Only the number is wanted: tally the lines below that contain the word "computer".

── EXTRACTED ENTRIES

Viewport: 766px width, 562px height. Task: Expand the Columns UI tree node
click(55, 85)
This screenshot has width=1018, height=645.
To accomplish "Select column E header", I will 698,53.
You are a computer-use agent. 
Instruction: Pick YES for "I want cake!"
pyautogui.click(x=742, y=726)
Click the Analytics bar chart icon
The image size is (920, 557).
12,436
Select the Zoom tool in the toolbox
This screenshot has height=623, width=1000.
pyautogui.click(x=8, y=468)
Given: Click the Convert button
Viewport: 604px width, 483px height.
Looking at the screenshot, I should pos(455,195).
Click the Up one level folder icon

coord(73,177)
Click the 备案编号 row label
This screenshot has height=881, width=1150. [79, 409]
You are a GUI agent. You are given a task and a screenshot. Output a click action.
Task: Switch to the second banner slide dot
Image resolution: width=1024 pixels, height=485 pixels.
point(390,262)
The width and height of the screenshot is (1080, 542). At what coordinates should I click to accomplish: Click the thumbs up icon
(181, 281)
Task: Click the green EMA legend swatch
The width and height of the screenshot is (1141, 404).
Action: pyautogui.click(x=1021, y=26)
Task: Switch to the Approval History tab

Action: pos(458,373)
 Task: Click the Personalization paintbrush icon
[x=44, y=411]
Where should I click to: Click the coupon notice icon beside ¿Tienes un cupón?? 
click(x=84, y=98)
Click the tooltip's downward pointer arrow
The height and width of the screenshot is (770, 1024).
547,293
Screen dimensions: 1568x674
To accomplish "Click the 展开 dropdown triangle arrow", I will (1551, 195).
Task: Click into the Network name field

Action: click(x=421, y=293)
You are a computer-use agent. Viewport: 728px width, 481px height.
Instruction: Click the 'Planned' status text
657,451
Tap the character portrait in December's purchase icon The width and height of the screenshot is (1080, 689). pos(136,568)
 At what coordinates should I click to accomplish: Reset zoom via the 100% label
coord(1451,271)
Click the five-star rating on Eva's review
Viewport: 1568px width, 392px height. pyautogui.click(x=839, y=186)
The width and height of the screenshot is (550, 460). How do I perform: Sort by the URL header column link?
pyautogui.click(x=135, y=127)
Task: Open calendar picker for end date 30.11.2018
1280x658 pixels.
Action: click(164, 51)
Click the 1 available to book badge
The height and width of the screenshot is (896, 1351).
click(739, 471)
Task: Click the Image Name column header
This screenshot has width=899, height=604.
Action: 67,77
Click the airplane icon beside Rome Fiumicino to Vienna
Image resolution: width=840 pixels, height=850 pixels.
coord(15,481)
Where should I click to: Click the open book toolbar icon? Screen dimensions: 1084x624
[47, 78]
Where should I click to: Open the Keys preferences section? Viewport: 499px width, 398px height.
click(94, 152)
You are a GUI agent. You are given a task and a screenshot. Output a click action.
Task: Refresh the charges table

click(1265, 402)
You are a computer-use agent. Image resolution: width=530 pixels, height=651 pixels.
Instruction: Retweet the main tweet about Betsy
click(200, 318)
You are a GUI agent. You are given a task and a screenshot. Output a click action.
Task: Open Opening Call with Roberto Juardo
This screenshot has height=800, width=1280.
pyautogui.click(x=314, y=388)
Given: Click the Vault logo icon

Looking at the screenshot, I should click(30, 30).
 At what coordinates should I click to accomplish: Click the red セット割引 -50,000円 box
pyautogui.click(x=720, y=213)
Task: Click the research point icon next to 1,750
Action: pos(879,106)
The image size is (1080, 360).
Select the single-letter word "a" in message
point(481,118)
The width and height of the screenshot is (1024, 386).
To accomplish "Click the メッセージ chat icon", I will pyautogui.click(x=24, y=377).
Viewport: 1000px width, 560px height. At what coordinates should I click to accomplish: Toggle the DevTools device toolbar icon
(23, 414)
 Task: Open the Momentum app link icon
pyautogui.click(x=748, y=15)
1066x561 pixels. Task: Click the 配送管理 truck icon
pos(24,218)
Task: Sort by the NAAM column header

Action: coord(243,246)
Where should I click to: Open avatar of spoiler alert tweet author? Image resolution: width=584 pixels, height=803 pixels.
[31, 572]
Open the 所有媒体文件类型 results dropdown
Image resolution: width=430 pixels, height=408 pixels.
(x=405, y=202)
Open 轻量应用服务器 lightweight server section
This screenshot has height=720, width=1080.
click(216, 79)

────

▶ [RESPONSE BELOW]
3